Probability Values (p-Values)

Probability values (p-values) do not necessarily measure the importance of a regressor. An important regressor can have a large (nonsignificant) p-value if the sample is small, if the regressor is measured over a narrow range, if there are large measurement errors, or if another closely related regressor is included in the equation. An unimportant regressor can have a very small p-value in a large sample. Computing a confidence interval for a parameter estimate gives you more useful information than just looking at the p-value, but confidence intervals do not solve problems of measurement errors in the regressors or highly correlated regressors.

Interpreting $R^2$

R square is usually defined as the proportion of variance of the response that is predictable from (can be explained by) the regressor variables.

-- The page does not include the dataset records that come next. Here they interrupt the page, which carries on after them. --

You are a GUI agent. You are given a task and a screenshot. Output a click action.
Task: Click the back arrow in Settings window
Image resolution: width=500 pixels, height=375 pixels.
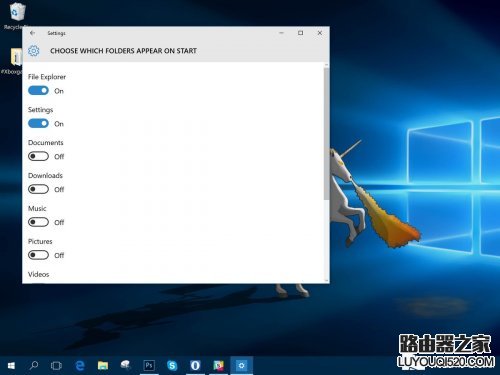click(32, 33)
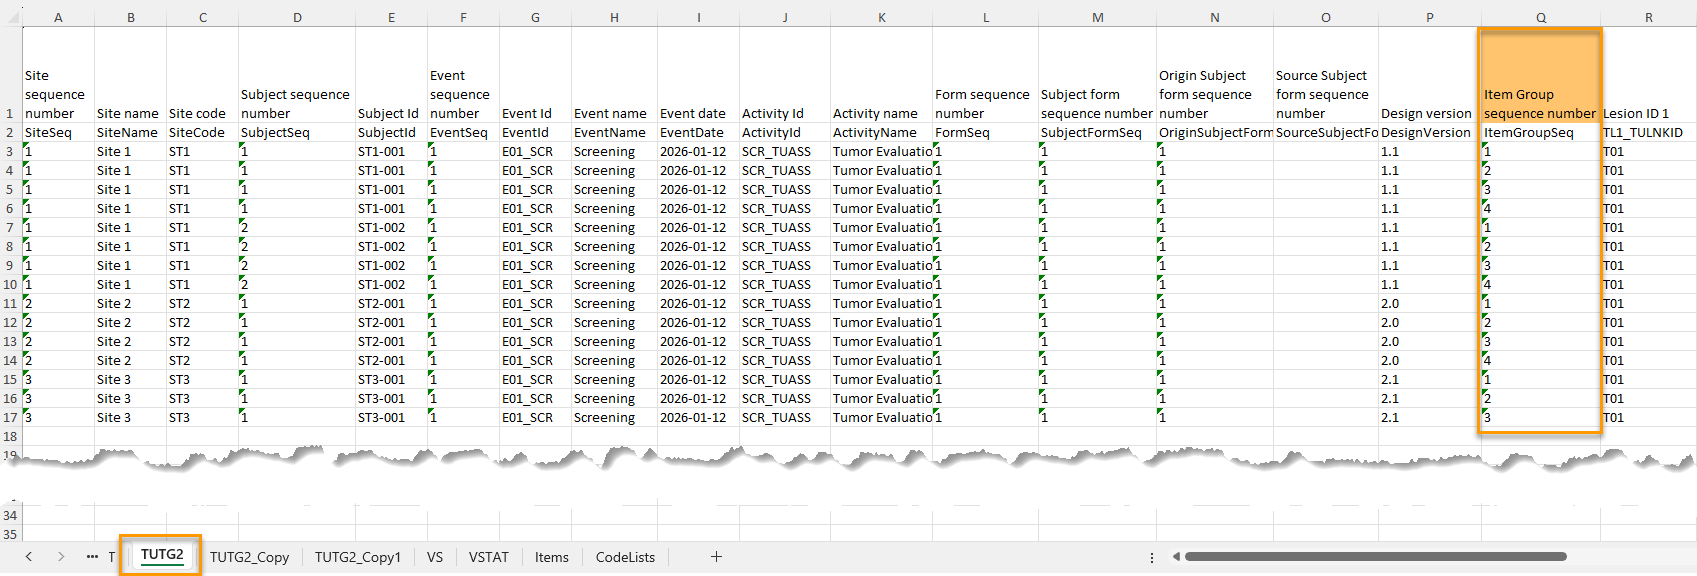Click the tab bar resize handle dots
The image size is (1697, 576).
pos(1152,557)
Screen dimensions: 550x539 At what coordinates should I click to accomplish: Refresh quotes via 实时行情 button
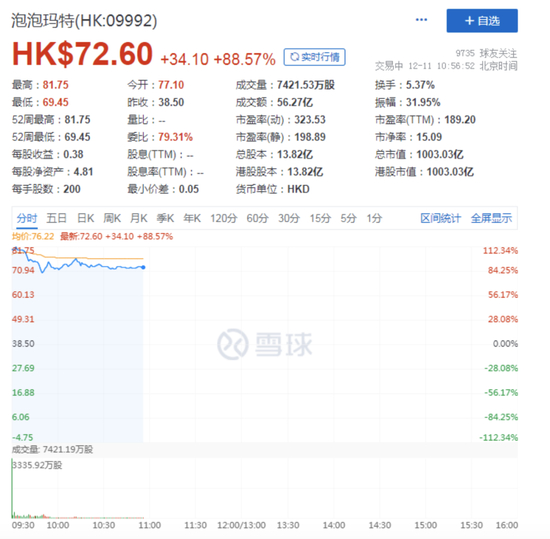pyautogui.click(x=315, y=57)
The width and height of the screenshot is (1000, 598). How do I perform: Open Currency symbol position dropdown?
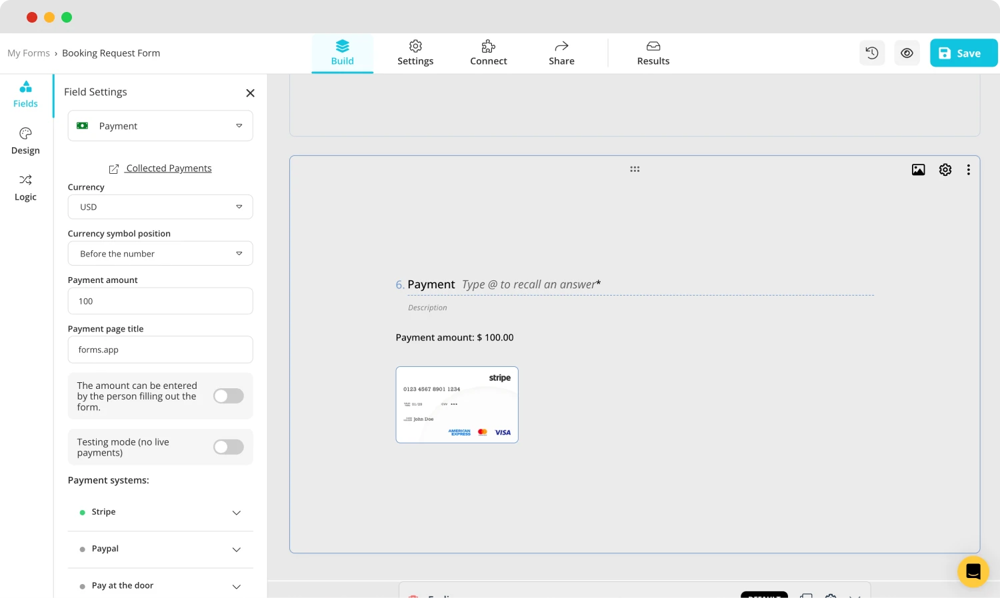pos(160,254)
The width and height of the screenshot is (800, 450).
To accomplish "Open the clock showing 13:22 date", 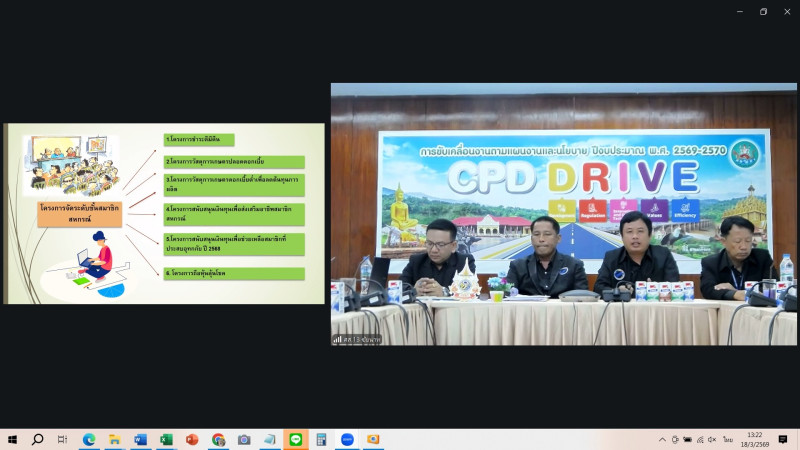I will [x=755, y=439].
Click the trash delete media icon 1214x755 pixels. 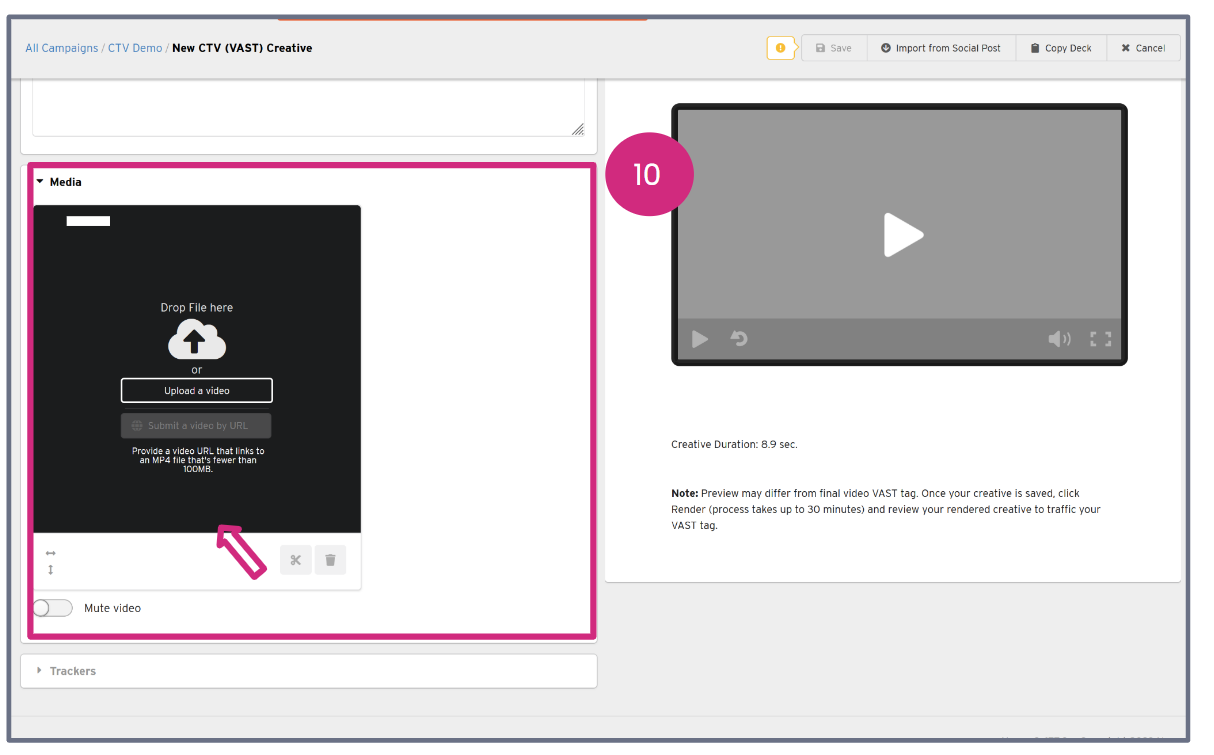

It might be easier to interpret $\sqrt {1-R^2}$, which is approximately the factor by which the standard error of prediction is reduced by the introduction of the regressor variables.

R square is easiest to interpret when the observations, including the values of both the regressors and response, are randomly sampled from a well-defined population. Nonrandom sampling can greatly distort R square. For example, excessively large values of R square can be obtained by omitting from the sample observations with regressor values near the mean.

In a controlled experiment, R square depends on the values chosen for the regressors. A wide range of regressor values generally yields a larger R square than a narrow range. In comparing the results of two experiments on the same variables but with different ranges for the regressors, you should look at the standard error of prediction (root mean square error) rather than R square.

Whether a given R square value is considered to be large or small depends on the context of the particular study. A social scientist might consider an R square of 0.30 to be large, while a physicist might consider 0.98 to be small.

You can always get an R square arbitrarily close to 1.0 by including a large number of completely unrelated regressors in the equation. If the number of regressors is close to the sample size, R square is very biased. In such cases, the adjusted R square and related statistics discussed by Darlington (1968) are less misleading.

If you fit many different models and choose the model with the largest R square, all the statistics are biased and the p-values for the parameter estimates are not valid. Caution must be taken with the interpretation of R square for models with no intercept term. As a general rule, no-intercept models should be fit only when theoretical justification exists and the data appear to fit a no-intercept framework. The R square in those cases is measuring something different (see Kvalseth 1985).

Incorrect Data Values

All regression statistics can be seriously distorted by a single incorrect data value. A decimal point in the wrong place can completely change the parameter estimates, R square, and other statistics. It is important to check your data for outliers and influential observations. Residual and influence diagnostics are particularly useful in this regard.

When a data point is declared as influential or as outlying as measured by a particular model diagnostic, this does not imply that the case should be excluded from the analysis. The label outlier does not have a negative connotation. It means that a data point is unusual with respect to the model at hand. If your data follow a strong curved trend and you fit a linear regression, then many data points might be labeled as outliers not because they are bad or incorrect data values, but because your model is not appropriate.